- **YOUR TASK**
Copy out each line below containing "with".

- **DATA TO PROCESS**

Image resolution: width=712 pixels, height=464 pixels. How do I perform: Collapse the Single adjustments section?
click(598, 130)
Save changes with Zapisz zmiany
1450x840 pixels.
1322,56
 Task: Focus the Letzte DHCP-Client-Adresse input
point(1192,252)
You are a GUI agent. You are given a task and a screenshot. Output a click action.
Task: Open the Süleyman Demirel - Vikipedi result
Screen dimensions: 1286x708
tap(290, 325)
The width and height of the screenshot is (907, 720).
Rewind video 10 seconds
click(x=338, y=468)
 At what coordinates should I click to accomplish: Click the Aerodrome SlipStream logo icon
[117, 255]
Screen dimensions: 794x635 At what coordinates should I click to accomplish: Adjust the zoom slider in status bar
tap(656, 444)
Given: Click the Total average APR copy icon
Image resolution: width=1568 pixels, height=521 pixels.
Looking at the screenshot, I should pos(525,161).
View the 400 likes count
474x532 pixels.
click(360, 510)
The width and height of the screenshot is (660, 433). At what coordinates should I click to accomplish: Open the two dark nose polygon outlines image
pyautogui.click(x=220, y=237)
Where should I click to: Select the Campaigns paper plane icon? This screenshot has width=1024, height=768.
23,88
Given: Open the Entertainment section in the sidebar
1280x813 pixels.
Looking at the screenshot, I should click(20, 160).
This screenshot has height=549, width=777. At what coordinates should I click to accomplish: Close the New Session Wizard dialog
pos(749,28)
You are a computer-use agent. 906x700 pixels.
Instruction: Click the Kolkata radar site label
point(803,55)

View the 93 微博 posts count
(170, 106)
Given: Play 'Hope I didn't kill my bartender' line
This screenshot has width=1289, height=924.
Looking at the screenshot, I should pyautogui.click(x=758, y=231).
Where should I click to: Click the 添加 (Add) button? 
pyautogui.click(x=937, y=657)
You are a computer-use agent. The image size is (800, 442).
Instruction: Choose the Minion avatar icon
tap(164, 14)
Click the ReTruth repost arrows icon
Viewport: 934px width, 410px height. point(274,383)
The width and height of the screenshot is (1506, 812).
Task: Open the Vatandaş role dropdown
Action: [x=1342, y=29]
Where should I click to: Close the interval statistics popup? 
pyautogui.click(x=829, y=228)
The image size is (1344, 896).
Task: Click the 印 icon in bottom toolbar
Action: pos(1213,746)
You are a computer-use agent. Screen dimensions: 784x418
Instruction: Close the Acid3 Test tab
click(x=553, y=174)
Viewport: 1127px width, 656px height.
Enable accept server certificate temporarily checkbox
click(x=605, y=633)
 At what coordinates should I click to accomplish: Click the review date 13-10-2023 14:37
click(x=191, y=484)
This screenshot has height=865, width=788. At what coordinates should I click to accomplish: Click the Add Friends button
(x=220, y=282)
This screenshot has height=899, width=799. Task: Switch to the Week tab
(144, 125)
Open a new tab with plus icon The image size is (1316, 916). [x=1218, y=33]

- **TASK ANSWER**
Save changes with Zapisz zmiany
Open a new tab with plus icon The image size is (1316, 916). [x=1218, y=33]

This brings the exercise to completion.